Je me souviens. J’étais toute petite, alors. Dans la chaleur des étés Méditerranéens, l’arrosage, qui se faisait alors en laissant courir l’eau sur la terre craquelée par la chaleur du jour, c’était l’événement. Chacun avait sa plage horaire. Chacun son tour avait le droit de barrer le canal, avec une vanne que l’on glissait entre deux rails métalliques. J’aimais voir l’eau envahir le bassin de l’ancien lavoir en tourbillonnant. Puis, elle se répandait dans le jardin, le long des vieilles rigoles de briques, vieilles
de plus de 150 ans, mais entretenues méticuleusement. Puis l’eau disparaissait les long des arbres, des fusains, des rosiers…. Une magie qui me ravissait.
Ce que j’aimais par dessus tout, c’était m’asseoir sur la large pierre du lavoir, les jambes dans l’eau jusqu’au genoux, et sentir la fraîcheur m’envahir….

Ce soir là, je devais avoir 5 ans, et comme à mon habitude, je rêvassais, les pieds dans l’eau fraîche, me laissant envahir par l’odeur des Belles de Nuit, toutes proches, qui commençaient à s’ouvrir. Soudain, un étrange frôlement le long de mes mollets. Je baissai les yeux, et poussai un hurlement de terreur. Une immense couleuvre -elle faisait presque un mètre de long- s’était laissée piéger dans le lavoir. Bondissant de ma pierre, je partis, toujours en hurlant, nu pieds sur les graviers de l’allée, en direction de la maison. Avant que j’aie eu le temps d’y parvenir, Papa était à mes côtés. En bredouillant, je finis par lui raconter la couleuvre, pendant que Maman essayait de me calmer. Il saisit une pelle bêche, et partit régler le compte de la couleuvre. Bien qu’ils m’aient expliqué que les couleuvres n’étaient pas dangereuses et qu’elle se nourrissaient de petits rongeurs néfastes dans les jardins, j’ai toujours gardé une sainte terreur de ces bestioles. Plus tard, lorsque j’allais me promener en vélo dans les vignes et que j’apercevais une mue sur le chemin, je faisais un grand détour pour ne pas rouler dessus, et quand je voyais un serpent traverser la route, je m’enfuyais, et pédalais à toutes jambes, en regardant derrière moi, de peur de le voir dressé sur le porte bagage, prêt à me mordre.

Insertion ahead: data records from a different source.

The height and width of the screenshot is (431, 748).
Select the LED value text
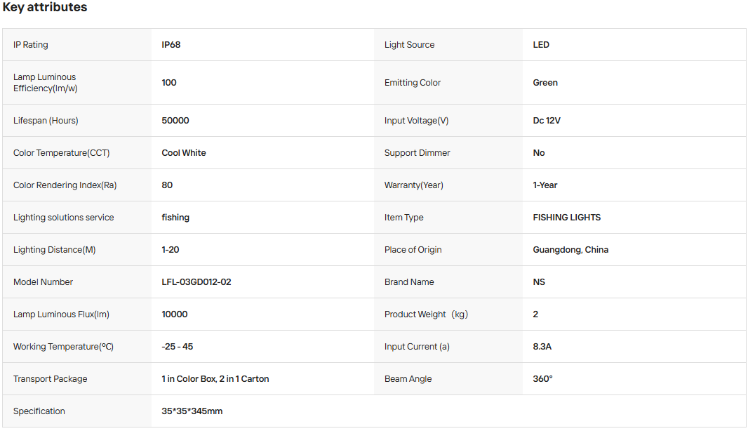pyautogui.click(x=541, y=45)
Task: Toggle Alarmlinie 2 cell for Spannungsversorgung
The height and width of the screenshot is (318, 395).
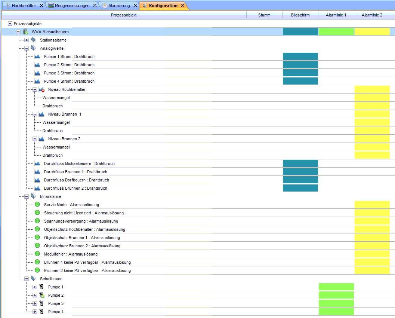Action: (372, 221)
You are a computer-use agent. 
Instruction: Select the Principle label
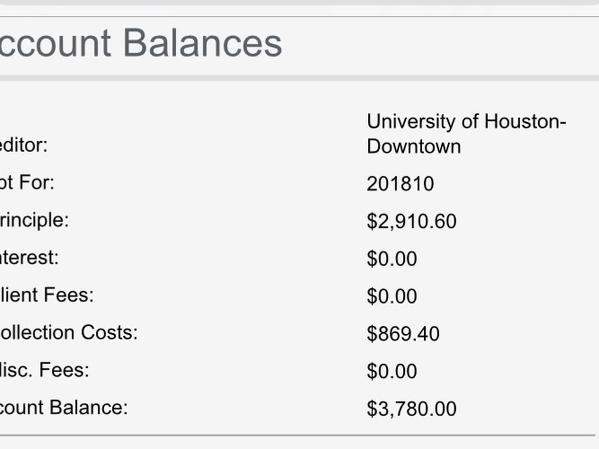click(34, 220)
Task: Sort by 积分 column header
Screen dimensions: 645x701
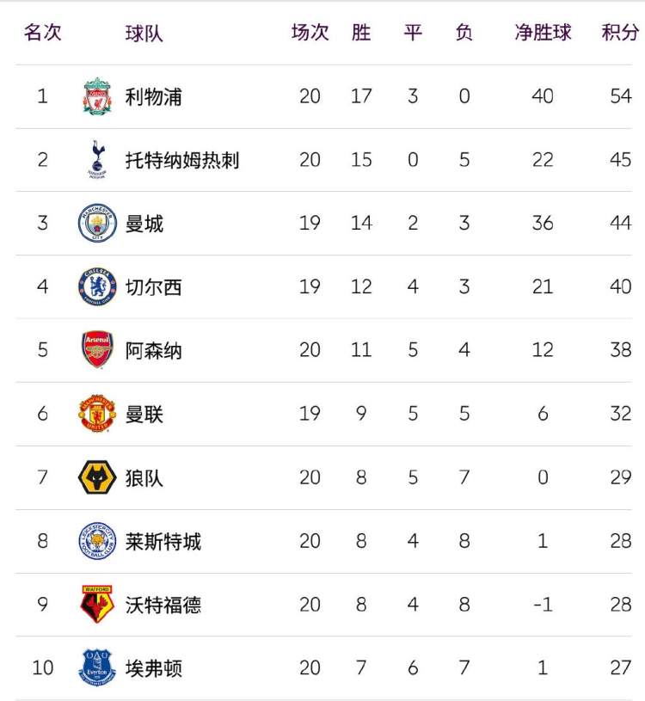Action: [x=620, y=32]
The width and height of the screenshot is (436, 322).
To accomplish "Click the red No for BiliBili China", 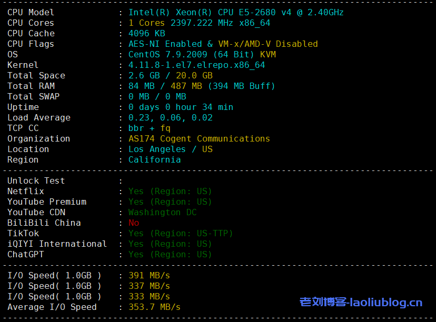I will [134, 223].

Aujourd’hui, j’ai 17 ans. Depuis 5 ans déjà, Papa a été muté en Afrique. A Brazzaville, exactement. Il est ingénieur en recherche pétrolière. Nous habitons une grande et belle maison en périphérie de la ville.

Je ne perds pas une occasion, lorsque c’est possible, de l’accompagner lorsqu’il part en forêt. Tous ces bruissements étranges me faisaient peur au début. Mais Papa m’a expliqué, puis il a fini par se moquer de moi. Et un jour, il m’a dit que si je continuais, il ne m’amènerait plus avec lui. Que je n’étais plus une petite fille. Et c’est vrai que maintenant, je n’ai plus peur. J’aime tellement aller en forêt avec Papa.

Mais là, je n’ai pas pu l’accompagner. Le bac de Français est dans quelques semaines, et je dois réviser. J’ai super bien travaillé aujourd’hui, alors Maman m’a autorisée à aller faire un tour de vélo le long du fleuve. C’est un endroit tranquille et sans danger. La promenade préférée des « Blancs » de la ville, en fait, le dimanche. Une longue allée de sable, ombragée par les flamboyants et les fromagers. Tout du long, le fleuve. Immense. On a peine à croire qu’il y a une rive opposée. En cette saison, il ne charrie
pas de gros troncs, comme au plus fort de la saison des pluies. Les pneus de ma bicyclette font un froissement soyeux sur le sable. Il me semble que tout l’univers m’appartient. A moi seule.

Un énorme poids sur mes épaules. Je tombe. J’essaie de me relever, mais en vain. Une étreinte. Devant mon visage, je reconnais sa tête. J’ai peur. Mais, non…. Je n’ai pas peur. Papa me dirait que je suis ridicule. Il commence à me serrer fort. Tu vois, Papa, comme il m’aime…. Il me serre fort, comme toi dans tes bras quand j’ai du chagrin. La roue avant du vélo, qui continue à tourner près de moi fait un cliquetis qui me semble venir de loin. Je ne peux plus respirer. Des petits craquements dans ma poitrine.
J’ai mal, mais je n’ai pas peur, Papa. Tu peux être fier de moi, Papa. Un rideau rouge envahit mes yeux. Les craquements sont plus forts. Papa !!!!! Je n’ai pas peur. Pas peur. Pas……

Le python, ne sentant plus sa proie bouger, commença à l’entraîner dans le sous bois tout proche. Le cliquetis de la roue cessa.